Mais cette controverse, tout comme le hangar, a semblé s’étouffer presque aussi rapidement que la tempête qui l’a provoquée. «Au bout du compte, nos deux communautés continueront de coopérer, de socialiser et de vivre côte à côte, comme nous le faisons depuis plus de 200 ans», déclare Smart. Le voisinage et la civilité ont été rétablis et les deux pays ont travaillé ensemble pour ramener la structure dans le Maine, où ils ont convenu qu'elle appartenait.

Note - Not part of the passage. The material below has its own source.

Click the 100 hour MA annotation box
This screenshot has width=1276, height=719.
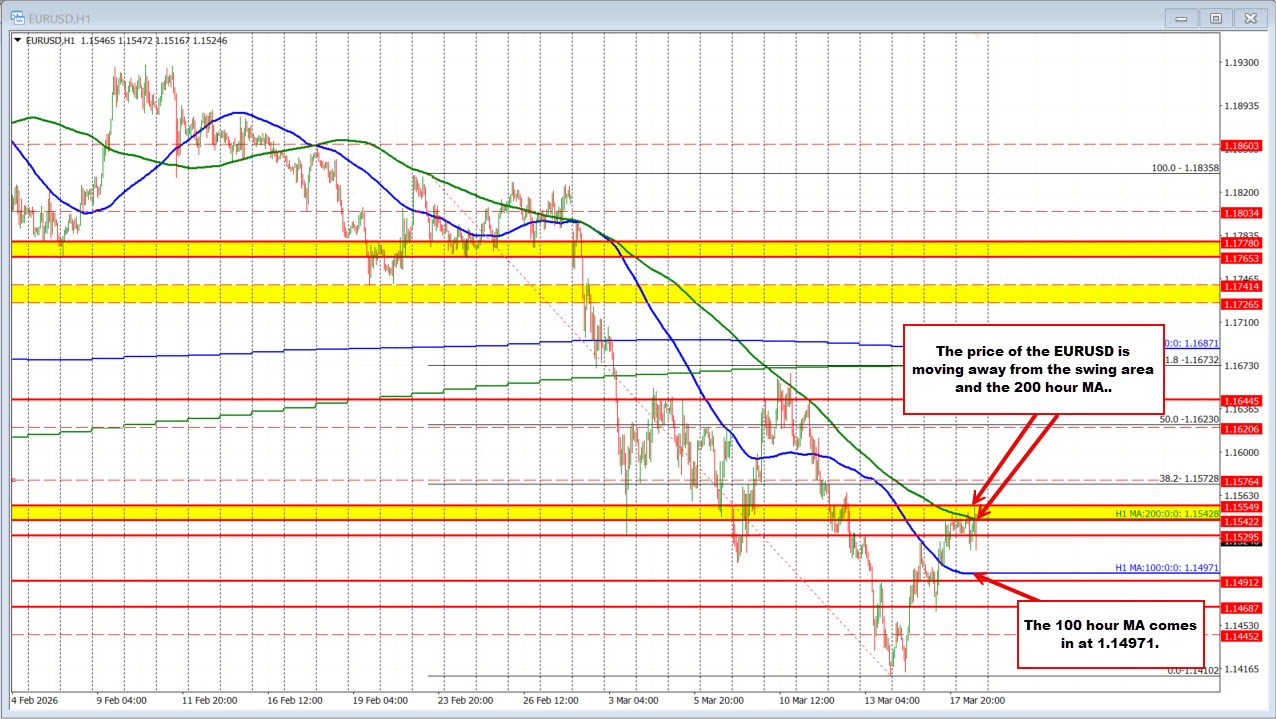tap(1110, 634)
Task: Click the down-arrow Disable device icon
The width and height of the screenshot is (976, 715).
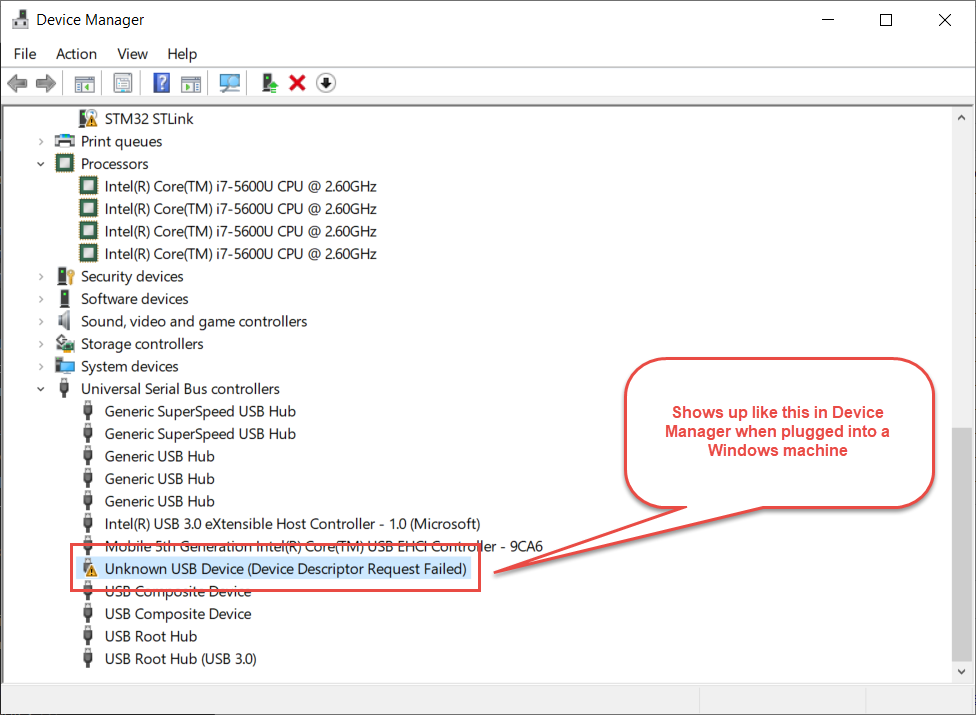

Au cours de son voyage international, le hangar a accumulé de nouvelles blessures et il a été jugé trop faible pour flotter. Au lieu de cela, une équipe d'entrepreneurs des deux côtés de la frontière l'a démontée sur la côte canadienne. Rubeor estime que sept ou huit camions de débris historiques ont traversé le pont pour revenir à Lubec.

Maintenant, un entrepreneur doit déterminer ce qui est récupérable. Avec ces matériaux originaux, Lubec Monuments envisage de construire une réplique de la remise à saumure avec une empreinte au sol réduite. Le musée McCurdy propose de nombreux documents historiques, notamment des photographies. La documentation requise pour demander l'inscription au registre national des lieux historiques sera également utile, explique Turner. "Vous avez un disque pour commencer, si vous voulez vous engager dans une activité de reconstruction." Avec une fidélité suffisante de l'original, il devrait être capable de conserver sa désignation historique..

Ce sera un lourd ascenseur pour l'entrepreneur, mais ce n'est «pas comme s'il reconstruisait un bâtiment de style néo-gothique».

Il est possible que l'incident international soit une bénédiction pour le déguisement détrempé du complexe historique du hareng. Rubeor dit qu'ils se tournent maintenant vers de grosses subventions, ce qui leur permettra de "sauver le reste des bâtiments et de faire le gros ménage".